Starting at the beginning of the material and ending at the line containing "Locate an element", rewrite those lines with "Image resolution" changed to "Screenshot resolution" and everything else left as is.

* [Records for the exercise]:
-*-*-
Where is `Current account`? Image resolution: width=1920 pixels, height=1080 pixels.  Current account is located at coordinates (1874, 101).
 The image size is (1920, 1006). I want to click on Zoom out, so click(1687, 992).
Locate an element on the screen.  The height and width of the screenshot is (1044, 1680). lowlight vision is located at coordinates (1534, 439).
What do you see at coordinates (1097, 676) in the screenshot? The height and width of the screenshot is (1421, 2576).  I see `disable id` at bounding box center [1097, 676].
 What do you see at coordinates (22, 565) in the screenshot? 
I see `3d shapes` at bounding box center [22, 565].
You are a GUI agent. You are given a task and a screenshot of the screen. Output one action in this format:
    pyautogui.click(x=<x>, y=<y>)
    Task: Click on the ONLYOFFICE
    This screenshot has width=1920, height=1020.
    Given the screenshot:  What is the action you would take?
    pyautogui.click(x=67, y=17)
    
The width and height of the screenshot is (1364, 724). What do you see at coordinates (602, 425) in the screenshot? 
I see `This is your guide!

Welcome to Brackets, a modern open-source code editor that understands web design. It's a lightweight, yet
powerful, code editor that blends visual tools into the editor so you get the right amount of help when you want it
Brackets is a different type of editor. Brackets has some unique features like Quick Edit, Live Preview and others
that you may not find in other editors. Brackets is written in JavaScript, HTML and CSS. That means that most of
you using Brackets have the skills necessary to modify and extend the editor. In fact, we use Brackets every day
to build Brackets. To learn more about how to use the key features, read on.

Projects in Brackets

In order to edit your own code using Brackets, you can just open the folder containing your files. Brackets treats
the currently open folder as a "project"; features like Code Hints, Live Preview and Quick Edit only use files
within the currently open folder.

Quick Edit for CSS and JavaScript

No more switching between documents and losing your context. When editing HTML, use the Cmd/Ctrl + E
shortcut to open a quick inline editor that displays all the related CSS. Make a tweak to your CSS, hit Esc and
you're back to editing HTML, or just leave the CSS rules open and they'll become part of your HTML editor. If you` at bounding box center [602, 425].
-*-*-
* [Solution]:
Where is `Current account`? Screenshot resolution: width=1920 pixels, height=1080 pixels.  Current account is located at coordinates (1874, 101).
 The image size is (1920, 1006). I want to click on Zoom out, so click(1687, 992).
Locate an element on the screen.  The height and width of the screenshot is (1044, 1680). lowlight vision is located at coordinates (1534, 439).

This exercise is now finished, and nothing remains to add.